Görevler:
A. Seçimlerle ilgili sayfa alıntısına göre AKP, 12 Haziran 2011 milletvekili seçimlerinde kaç oy aldı?
B. Seçimlerle ilgili sayfa alıntısını kaldığı yerden devam ettirin.

Yalnız burada açıkça şunu ifade edeyim. Artık mızrak çuvala girmiyor. Takke düştü, kel göründü. Bütün kirli çamaşırlar ortaya döküldü. Bu haksızlıkları, yolsuzlukları örtmek için, artık Kur’an’a, bayrağa ve ayakları altına alıp çiğnedikleri Türk milliyetçiliğine sarıldılar, unuttukları vatan ve millet sevgisini istismar edip bunlar için kefenlere büründüklerini söylediler. Üç yıldır bölücü eli kanlı terör örgütü ile Oslo’da, İmralı’da ve Kandil’de sözde “çözüm süreci” görüşmeleri yaptıklarını bir anda inkar edip, yıllarca bu “çözülüm süreci” ile mücadele eden MHP’nin HDP ile işbirliği yaptığı iftirasını attılar. Bugüne kadar seçim gündemini AKP belirlerdi, bu seçimde ise ilk defa gündemi muhalefet belirledi. Hep savunma zorunda kaldılar. İçinden çıkamayınca yalanlara ve iftiralara başvurdular. Suret-i haktan görünmeye çalışıyorlar.
Artık saltanat ve zulüm dönemi bitiyor. Çünkü, millet bu iktidarın yolsuzluklarından, haksızlıklarından, hukuksuzluklarından, tarafgirliklerinden, hırslarından, kinlerinden, yalanlarından yoruldu, bıktı, usandı. Millet, artık bu iktidarı 7 Haziran Pazar günü sırtından atıp kurtulacak. Bu bir hayal, bir umut değil, somut verilere dayanıyor. Şimdi bu verileri partiler bazında tek tek ele alalım.
AKP : 4 Mayıs 2007 Milletvekili seçimlerinde 16.3 milyon oy(% 46.58); 12 Haziran 2011 Milletvekili seçimlerinde 21.5 milyon oy(% 49,83); 30 Mart 2014 Yerel Seçimlerinde 19.5 oy(% 43.40) aldı. Dikkat ederseniz iktidar partisi AKP, 2014 seçimlerinde, 2011 seçimlerine göre 2 milyon oy ve % 6.5 puan kaybetmiştir.

Sağlanan malzeme:

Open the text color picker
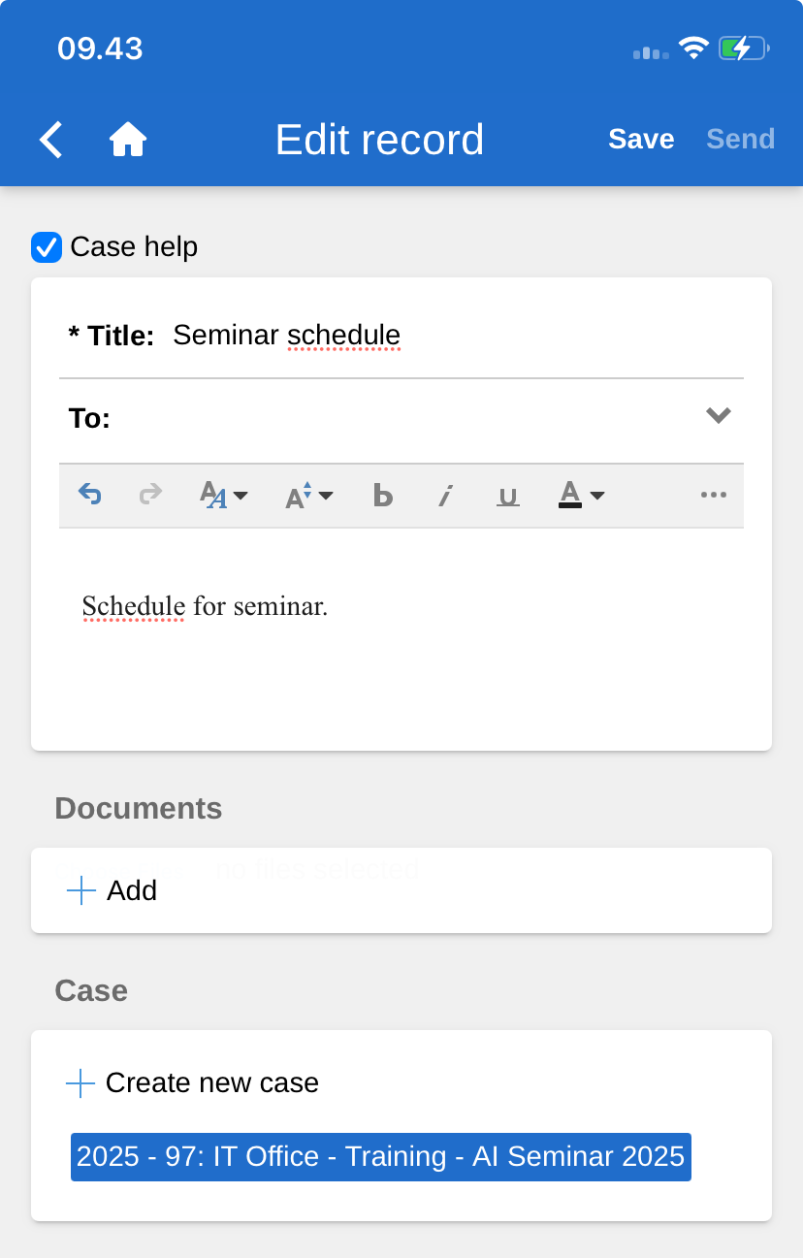Image resolution: width=803 pixels, height=1258 pixels. pyautogui.click(x=582, y=496)
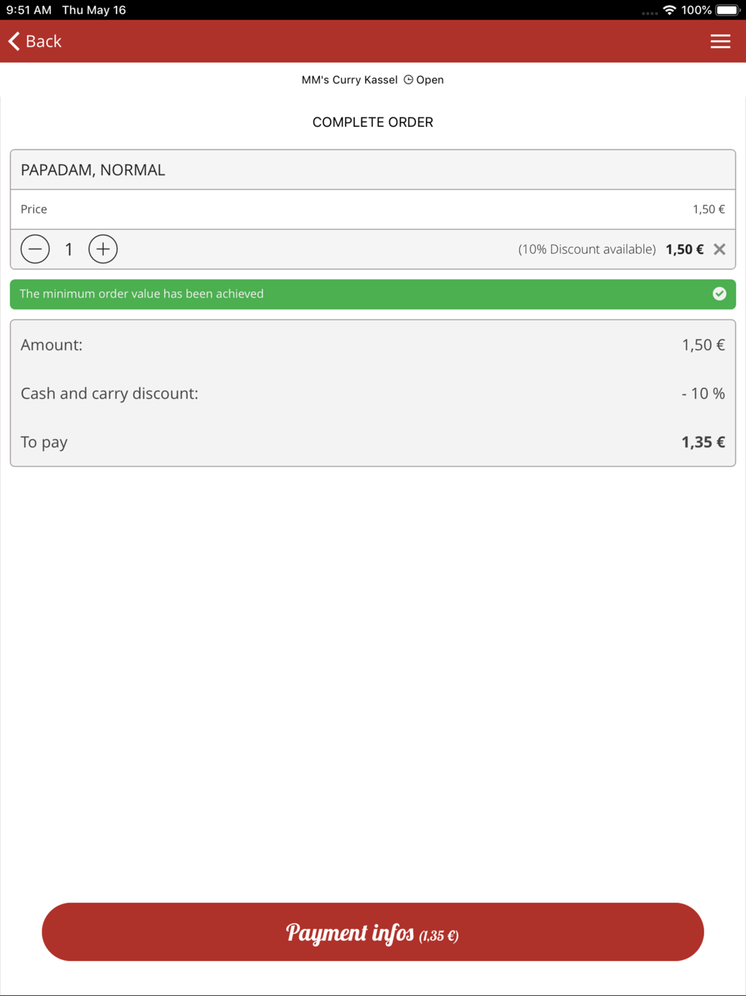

Görev yanıtları:
A. 21.5 milyon oy (% 49,83) aldı.

B.
CHP : 4 Mayıs 2007 Milletvekili seçimlerinde 7.3 milyon oy(% 20.87); 12 Haziran 2011 Milletvekili seçimlerinde 11.2 milyon oy(% 25.94); 30 Mart 2014 Yerel Seçimlerinde 11.5 milyon oy(% 25.62) aldı. Görüldüğü gibi, CHP’nin 2011 seçimlerinde aldığı oyla, 2011 seçimlerinde aldığı oy arasında hemen hemen hiç artış bulunmamaktadır.
MHP : 4 Mayıs 2007 Milletvekili seçimlerinde 5 milyon oy(% 14.27); 12 Haziran 2011 Milletvekili seçimlerinde 5.8 milyon oy(% 13); 30 Mart 2014 Yerel Seçimlerinde 8 milyon oy(% 17.62) aldı. MHP, 2014 seçimlerinde, 2011 seçimlerine göre oyunu 2.2 milyon ve % 4.5 puan arttırmıştır. CHP ise pek artış sağlayamamıştır.
Şimdi 7 Haziran 2015 Pazar günü yapılacak Milletvekili seçimlerine nasıl bir ortamda girildiğini değerlendirelim. Bu seçimin özelliği, daha önceki seçimlere bağımsız olarak giren etnik Kürt siyasetinin temsilcisi olan BDP’lilerin, Türkiyelileşme iddiasıyla kurdukları HDP ile parti olarak seçime girmeleridir. Milletvekili çıkarabilmek için seçimde % 10 barajının aşılma mecburiyeti bu seçimi iyice ilginç hale getirdi. Şimdi hangi partinin nerelerden oy alabileceğine veya hangi partilere oy kaybedeceğine kabaca bakalım.
AKP: Bu partinin çözüm sürecinden, milliyetçilik karşıtı tutumundan rahatsız olan milliyetçi seçmenlerinden MHP’ye, çözüm sürecindeki samimiyetsizliğinden rahatsız olan dindar Kürtlerden HDP’ye ciddi oy kaymaları olacak. Bu oy kaybının % 4-5 puan olacağını hesaplıyorum.
CHP: Bu parti ekonomik söylemlerinden dolayı diğer partilerdeki emekliler ve asgari ücretlilerden belki 2 puan alacak, fakat liberal solculardan HDP’ye, ulusalcı ve Atatürkçülerden MHP’ye, Vatan Partisine ve Anadolu Partisine oy kaybedecek.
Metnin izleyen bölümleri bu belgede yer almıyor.